*MOTIFASI SEPINTAS HIKAYAT AL_MAHALLI*
*Sebagai seorang ulama besar(jalaaluddin al mahalli),* tentu akan mengundang para pemburu warisan para Nabi dan Rasul. Oleh karena itu, dari tangannya muncullah generasi kemudian yang menggantikan dan meneruskan perjuangannya. Mereka ialah As-Suyuthi, As-Sakhawi, As-Samhudi, dan seterusnya.

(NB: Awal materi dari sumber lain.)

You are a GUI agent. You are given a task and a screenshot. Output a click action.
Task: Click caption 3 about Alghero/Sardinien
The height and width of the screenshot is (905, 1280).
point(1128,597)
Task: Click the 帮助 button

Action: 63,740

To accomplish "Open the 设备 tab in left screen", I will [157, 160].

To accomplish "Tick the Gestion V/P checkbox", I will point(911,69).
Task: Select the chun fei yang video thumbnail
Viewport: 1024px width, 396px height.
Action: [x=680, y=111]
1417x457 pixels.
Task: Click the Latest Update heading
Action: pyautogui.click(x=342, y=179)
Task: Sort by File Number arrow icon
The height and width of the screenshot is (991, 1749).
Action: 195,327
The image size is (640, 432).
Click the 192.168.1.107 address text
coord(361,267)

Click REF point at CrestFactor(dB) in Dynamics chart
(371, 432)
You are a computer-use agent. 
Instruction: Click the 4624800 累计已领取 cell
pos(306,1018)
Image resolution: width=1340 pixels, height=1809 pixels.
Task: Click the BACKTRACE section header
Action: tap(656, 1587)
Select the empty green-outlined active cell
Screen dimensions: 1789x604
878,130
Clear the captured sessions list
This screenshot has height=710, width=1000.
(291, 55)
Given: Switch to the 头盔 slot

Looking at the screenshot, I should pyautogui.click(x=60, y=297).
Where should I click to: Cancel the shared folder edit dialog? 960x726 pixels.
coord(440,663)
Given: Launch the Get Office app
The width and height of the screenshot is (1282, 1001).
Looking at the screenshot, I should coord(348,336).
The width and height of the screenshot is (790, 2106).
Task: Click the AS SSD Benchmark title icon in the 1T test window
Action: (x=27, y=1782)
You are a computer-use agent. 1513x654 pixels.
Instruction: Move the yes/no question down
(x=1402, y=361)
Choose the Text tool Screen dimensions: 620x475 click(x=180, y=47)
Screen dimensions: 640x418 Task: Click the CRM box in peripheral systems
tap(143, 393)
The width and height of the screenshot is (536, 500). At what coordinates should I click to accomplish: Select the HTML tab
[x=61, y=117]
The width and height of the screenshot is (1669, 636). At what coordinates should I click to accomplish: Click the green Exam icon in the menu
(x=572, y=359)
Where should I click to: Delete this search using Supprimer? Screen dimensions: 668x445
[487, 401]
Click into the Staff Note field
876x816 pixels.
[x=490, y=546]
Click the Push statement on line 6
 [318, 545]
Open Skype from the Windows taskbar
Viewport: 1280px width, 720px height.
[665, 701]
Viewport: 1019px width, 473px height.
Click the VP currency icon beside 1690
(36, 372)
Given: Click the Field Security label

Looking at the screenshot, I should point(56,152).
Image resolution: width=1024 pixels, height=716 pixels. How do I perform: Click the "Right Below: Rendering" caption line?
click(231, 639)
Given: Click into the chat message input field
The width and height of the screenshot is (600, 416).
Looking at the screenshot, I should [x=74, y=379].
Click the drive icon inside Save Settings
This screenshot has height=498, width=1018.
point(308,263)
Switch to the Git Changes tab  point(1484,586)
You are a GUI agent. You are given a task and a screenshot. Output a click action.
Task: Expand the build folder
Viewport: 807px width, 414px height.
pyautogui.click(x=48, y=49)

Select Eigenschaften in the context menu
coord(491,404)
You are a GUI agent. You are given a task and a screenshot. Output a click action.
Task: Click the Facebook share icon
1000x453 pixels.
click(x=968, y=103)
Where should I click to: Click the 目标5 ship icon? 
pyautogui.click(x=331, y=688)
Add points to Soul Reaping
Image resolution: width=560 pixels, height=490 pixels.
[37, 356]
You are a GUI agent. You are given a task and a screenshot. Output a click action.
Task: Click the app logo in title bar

Namun demikian, meskipun Al-Mahalli adalah sosok ulama besar, ada satu hal yang tidak banyak diketahui orang. Bukan aib sebetulnya, akan tetapi justru motifasi belajar dan berjuang mengarungi lautan ilmu. Bahwa ternyata Al-Mahalli adalah termasuk orang yang sulit menghafal. Pernah suatu kali ia diminta oleh orang-orang di sekitarnya untuk menghafalkan sebuah untaian kata dalam dua baris. Namun Al-Mahalli sama sekali tidak sanggup menghafalnya meski sudah didesak berkali-kali. Demikian berita yang kami dengar dari guru kami, Dr. Muhammad Al-Hasan Asy-Syinqithi.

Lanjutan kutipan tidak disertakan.